Мир мечты не мог быть для Одоевского тем, чем он был для многих других, которые, идя свободно своей дорогой, пресытясь обманами жизни, говорили, что все, кроме мечты, – суета и разочарование, что красота и блаженство не в сближении с миром, а в отдалении от него, что счастье – в мечтах, а не на земле. Для Одоевского такое утешение в мечтах существовало лишь наполовину. Его мечта была лишь «воспоминанием о красоте жизни», которая не обманула его, не надоела ему, а наоборот, прельщала его издали.

Мечта, поэтическое творчество и тот веселый «мир», красоту которого он силился припомнить, слились в его представлении в одно неразрывное целое. Одоевский верил, что если все материальные его связи с этим миром порваны, то все-таки в его мечте осталась одна связь, неуловимо тонкая, но вместе с тем самая крепкая, которая пока цела и не даст ему погибнуть в одиночестве. Провожая последний «лучезарный хоровод блеснувших надежд», он молил эту воздушную деву-мечту запоздать своим отлетом; ее одну «неотлетного друга», просил он побыть с ним, в залог того, что всякая мечта не есть случайное видение, что в ней дано общение с другими людьми, что она может присниться и другому и на ту же высоту вознести думы ближнего:

Промелькнул за годом год,
И за цепью дней минувших
Улетел надежд блеснувших
Лучезарный хоровод.
Лишь одна из дев воздушных
Запоздала. Сладкий взор,
Легкий шепот уст радушных,
Твой небесный разговор
Внятны мне. Тебе охотно
Я вверяюсь всей душой…
Тихо плавай надо мной,
Плавай, друг мой неотлетный!
Все исчезли. Ты одна
Наяву, во время сна,
Навеваешь утешенье.
Ты в залог осталась мне,
Заверяя, что оне
Не случайное виденье,
Что приснятся и другим
И зажгут лучом своим
Дум высоких вдохновенье!
[«Последняя надежда. Е. А. Баратынскому», 1829]

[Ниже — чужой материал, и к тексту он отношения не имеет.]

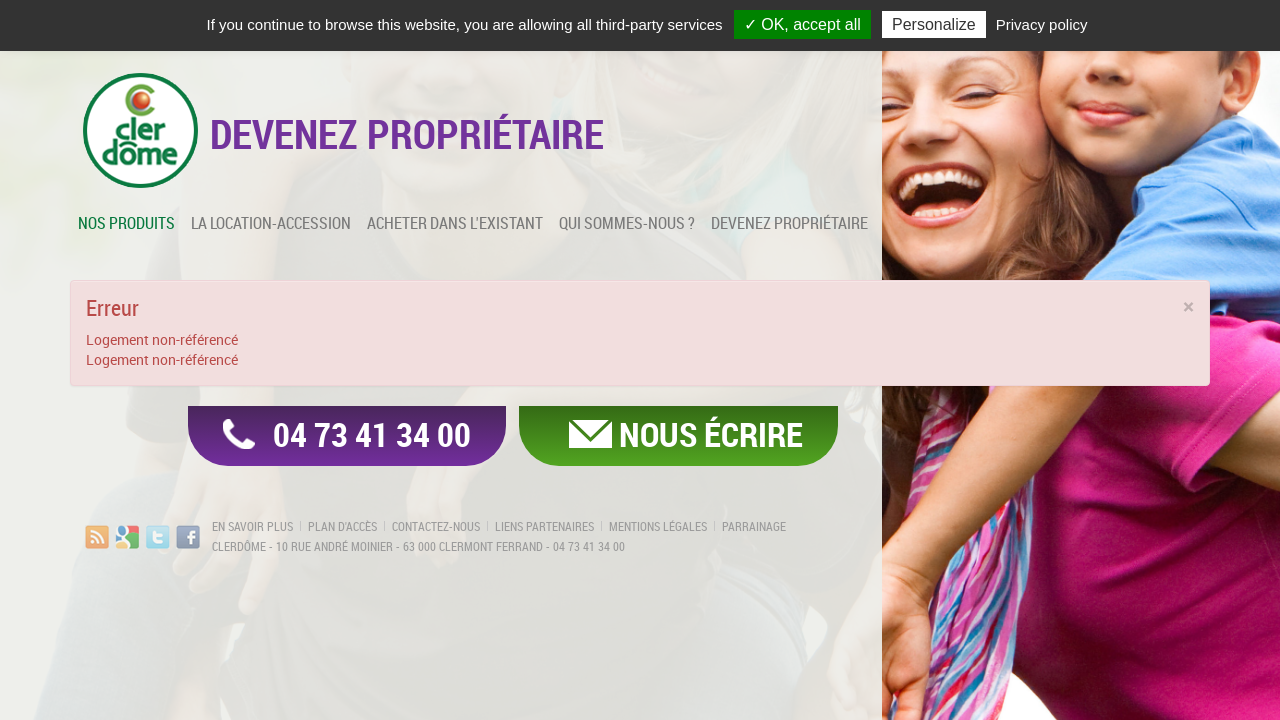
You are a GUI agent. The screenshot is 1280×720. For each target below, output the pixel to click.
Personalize (934, 24)
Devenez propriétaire (789, 223)
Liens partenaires (544, 526)
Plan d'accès (342, 526)
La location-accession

Мечта, не как убежище для скорбящего и оскорбленного духа, а как живая связь с другими, – вот какой являлась Одоевскому эта богиня-фантазия, с которой большинство его современников любили встречаться не иначе, как вдвоем, в тишине, в уединении, вдали от людей и, по возможности, о них не думая.

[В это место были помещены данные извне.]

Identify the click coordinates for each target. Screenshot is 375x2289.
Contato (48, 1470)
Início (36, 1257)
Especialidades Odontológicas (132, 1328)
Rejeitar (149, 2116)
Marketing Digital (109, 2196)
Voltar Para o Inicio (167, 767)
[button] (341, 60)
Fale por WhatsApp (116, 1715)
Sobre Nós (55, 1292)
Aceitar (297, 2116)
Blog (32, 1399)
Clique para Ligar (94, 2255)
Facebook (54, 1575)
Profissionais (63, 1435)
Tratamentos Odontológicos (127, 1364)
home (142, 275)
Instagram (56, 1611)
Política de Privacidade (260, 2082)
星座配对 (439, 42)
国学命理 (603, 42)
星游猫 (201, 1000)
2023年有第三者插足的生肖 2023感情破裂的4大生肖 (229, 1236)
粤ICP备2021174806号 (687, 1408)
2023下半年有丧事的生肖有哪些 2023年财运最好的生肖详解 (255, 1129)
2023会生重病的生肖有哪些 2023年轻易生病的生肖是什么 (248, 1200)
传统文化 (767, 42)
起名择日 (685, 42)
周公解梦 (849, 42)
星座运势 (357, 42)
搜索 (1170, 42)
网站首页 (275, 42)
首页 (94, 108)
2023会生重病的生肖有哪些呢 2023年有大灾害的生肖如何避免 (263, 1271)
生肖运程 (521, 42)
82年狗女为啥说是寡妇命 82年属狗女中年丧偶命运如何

«Как я давно поэзию оставил!» – говорил однажды Одоевский —

Я так ее любил! Я черпал в ней
Все радости, усладу скорбных дней,
Когда в снегах пустынных мир я славил,
Его красу и стройность вечных дел,
Господних дел, грядущих к высшей цели
На небе, где мне звезды не яснели,
И на земле, где в узах я коснел,
Я тихо пел пути живого Бога,
И всей душой Его благодарил,
Как ни темна была моя дорога,
Как ни терял я свежесть юных сил…
В поэзии, – в глаголах провиденья,
Всепреданный искал я утешенья —
Живой воды источник я нашел!…
О друг, со мной в печалях неразлучный,
Поэзия! Слети и мне повей
Опять твоим божественным дыханьем!
Мой верный друг! когда одним страданьем
Я мерил дни, считал часы ночей —
Бывало, кто приникнет к изголовью
И шепчет мне, целит меня любовью
И сладостью возвышенных речей?
Слетала ты, мой ангел-утешитель!
[«Поэзия», 1837–1839]

И за что же поэт так превозносил эту гостью? Не за то, что она ему давала забвение и под своим узорным покровом стремилась скрыть от него все мрачные стороны бытия, не за то, что она убаюкивала его мысль и смиряла тревогу сердца, – наоборот, лишь за то, что – высшее проявление жизни – она учила его любить эту жизнь и в конечном мире чуять бесконечность духа. Она была – Божьим глаголом, вдыхающим жизнь и вечность в Божий свет, и отнюдь не призывом к забвению того, что на этом свете творится:

                                    Поэт
В свой тесный стих вдыхает жизнь и вечность,
Как сам Господь вдохнул в свой Божий свет —
В конечный мир всю духа бесконечность.